>>

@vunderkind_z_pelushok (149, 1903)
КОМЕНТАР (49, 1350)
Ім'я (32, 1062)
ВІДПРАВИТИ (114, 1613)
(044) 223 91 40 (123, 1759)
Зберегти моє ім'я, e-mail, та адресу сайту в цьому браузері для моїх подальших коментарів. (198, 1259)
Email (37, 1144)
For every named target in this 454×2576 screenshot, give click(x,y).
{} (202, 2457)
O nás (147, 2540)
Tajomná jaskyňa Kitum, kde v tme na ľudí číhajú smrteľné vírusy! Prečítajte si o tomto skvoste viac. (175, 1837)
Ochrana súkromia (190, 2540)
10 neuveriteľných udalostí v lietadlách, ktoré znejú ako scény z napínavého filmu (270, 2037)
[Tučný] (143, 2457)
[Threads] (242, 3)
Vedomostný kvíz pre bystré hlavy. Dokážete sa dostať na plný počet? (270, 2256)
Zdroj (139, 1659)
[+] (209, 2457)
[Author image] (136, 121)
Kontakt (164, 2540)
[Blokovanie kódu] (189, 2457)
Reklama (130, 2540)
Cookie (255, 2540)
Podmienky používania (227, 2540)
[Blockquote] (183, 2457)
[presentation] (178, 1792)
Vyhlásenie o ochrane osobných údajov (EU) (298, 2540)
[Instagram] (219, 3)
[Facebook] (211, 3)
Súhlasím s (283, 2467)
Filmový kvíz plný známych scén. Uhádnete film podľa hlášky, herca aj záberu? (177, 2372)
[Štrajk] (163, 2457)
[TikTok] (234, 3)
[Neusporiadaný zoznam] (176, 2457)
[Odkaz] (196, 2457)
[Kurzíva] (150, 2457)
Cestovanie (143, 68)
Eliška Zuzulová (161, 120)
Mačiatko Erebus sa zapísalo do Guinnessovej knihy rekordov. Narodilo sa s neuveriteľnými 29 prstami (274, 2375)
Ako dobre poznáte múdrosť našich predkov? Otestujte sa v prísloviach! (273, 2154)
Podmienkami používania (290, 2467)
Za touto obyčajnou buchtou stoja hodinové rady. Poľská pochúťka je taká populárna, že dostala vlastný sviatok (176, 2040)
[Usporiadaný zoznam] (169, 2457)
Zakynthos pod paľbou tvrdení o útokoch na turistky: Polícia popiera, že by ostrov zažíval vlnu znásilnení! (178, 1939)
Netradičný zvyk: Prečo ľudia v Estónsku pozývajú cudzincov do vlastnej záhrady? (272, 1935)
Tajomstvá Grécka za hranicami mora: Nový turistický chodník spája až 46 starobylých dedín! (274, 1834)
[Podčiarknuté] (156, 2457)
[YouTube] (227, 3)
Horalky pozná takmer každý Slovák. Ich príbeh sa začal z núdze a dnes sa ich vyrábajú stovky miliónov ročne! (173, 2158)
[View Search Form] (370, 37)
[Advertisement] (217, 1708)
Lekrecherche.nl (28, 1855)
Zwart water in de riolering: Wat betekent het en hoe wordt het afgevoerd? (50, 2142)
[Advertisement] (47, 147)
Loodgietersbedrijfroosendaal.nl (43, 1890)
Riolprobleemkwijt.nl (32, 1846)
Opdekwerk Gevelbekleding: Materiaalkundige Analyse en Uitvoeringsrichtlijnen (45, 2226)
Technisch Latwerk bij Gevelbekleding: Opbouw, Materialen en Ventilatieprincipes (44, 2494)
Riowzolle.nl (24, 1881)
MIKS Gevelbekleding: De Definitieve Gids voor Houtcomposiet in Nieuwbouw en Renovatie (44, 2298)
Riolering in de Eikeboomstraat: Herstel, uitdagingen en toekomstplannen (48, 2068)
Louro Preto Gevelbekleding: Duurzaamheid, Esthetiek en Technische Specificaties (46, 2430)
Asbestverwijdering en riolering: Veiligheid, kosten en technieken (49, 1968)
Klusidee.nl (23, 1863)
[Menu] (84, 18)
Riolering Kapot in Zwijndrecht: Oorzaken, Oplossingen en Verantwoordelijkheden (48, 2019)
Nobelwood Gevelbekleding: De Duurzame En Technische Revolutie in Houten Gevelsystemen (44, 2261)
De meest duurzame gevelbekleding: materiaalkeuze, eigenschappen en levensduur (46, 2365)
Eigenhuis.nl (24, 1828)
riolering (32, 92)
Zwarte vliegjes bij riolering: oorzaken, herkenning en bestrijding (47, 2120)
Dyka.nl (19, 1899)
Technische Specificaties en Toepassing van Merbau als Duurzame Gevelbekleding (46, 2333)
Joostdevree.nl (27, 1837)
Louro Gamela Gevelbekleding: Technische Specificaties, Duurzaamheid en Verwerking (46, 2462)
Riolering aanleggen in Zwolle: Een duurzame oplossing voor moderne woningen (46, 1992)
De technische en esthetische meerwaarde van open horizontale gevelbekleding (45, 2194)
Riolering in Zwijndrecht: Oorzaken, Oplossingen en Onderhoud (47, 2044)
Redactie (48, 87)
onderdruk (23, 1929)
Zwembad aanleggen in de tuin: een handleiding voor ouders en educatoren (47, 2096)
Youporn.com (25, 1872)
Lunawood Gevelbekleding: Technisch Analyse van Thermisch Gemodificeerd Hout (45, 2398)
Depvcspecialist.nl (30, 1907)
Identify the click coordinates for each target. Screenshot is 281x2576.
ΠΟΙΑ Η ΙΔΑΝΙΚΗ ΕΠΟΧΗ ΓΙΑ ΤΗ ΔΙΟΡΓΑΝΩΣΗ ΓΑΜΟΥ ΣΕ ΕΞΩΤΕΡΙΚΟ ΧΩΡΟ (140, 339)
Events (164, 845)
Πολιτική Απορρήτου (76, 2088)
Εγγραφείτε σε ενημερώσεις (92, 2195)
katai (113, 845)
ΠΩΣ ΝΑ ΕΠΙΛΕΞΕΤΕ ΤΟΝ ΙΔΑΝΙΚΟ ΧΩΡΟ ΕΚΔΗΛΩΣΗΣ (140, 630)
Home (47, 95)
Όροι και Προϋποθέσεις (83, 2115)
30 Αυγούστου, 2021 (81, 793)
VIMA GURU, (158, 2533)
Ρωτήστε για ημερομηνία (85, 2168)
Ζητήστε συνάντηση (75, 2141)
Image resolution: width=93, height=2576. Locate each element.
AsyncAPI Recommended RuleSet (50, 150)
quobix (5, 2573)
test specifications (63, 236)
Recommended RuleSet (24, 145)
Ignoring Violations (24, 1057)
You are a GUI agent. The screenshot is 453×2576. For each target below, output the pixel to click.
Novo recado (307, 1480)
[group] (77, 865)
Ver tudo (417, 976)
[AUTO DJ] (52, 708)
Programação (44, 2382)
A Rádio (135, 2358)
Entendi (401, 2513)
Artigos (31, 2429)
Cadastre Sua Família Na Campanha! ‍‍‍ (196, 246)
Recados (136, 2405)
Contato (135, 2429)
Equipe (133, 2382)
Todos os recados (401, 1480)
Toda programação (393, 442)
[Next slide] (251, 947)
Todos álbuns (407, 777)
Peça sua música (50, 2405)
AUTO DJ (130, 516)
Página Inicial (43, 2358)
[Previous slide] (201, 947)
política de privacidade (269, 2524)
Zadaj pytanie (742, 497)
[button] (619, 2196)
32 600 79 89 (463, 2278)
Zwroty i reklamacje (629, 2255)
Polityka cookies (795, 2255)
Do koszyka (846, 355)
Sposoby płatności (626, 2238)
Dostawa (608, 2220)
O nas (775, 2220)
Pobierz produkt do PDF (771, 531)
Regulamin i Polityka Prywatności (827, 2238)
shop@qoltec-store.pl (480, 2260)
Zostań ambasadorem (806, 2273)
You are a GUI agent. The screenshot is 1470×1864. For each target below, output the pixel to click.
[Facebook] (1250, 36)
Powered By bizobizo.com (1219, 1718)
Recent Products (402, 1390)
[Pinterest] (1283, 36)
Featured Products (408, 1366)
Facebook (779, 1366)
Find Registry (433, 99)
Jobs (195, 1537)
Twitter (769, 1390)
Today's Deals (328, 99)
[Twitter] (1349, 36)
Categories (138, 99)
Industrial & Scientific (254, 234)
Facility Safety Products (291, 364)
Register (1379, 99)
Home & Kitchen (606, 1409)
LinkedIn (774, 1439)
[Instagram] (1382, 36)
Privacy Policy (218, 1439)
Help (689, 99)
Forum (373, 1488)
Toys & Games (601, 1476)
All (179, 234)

<<

In the listing above, locate the line containing "Tajomná jaskyňa Kitum, kde" and the line containing "Kontakt (164, 2540)". Extract those two lines and every line between them, exactly as written, and only those.

Tajomná jaskyňa Kitum, kde v tme na ľudí číhajú smrteľné vírusy! Prečítajte si o tomto skvoste viac. (175, 1837)
Ochrana súkromia (190, 2540)
10 neuveriteľných udalostí v lietadlách, ktoré znejú ako scény z napínavého filmu (270, 2037)
[Tučný] (143, 2457)
[Threads] (242, 3)
Vedomostný kvíz pre bystré hlavy. Dokážete sa dostať na plný počet? (270, 2256)
Zdroj (139, 1659)
[+] (209, 2457)
[Author image] (136, 121)
Kontakt (164, 2540)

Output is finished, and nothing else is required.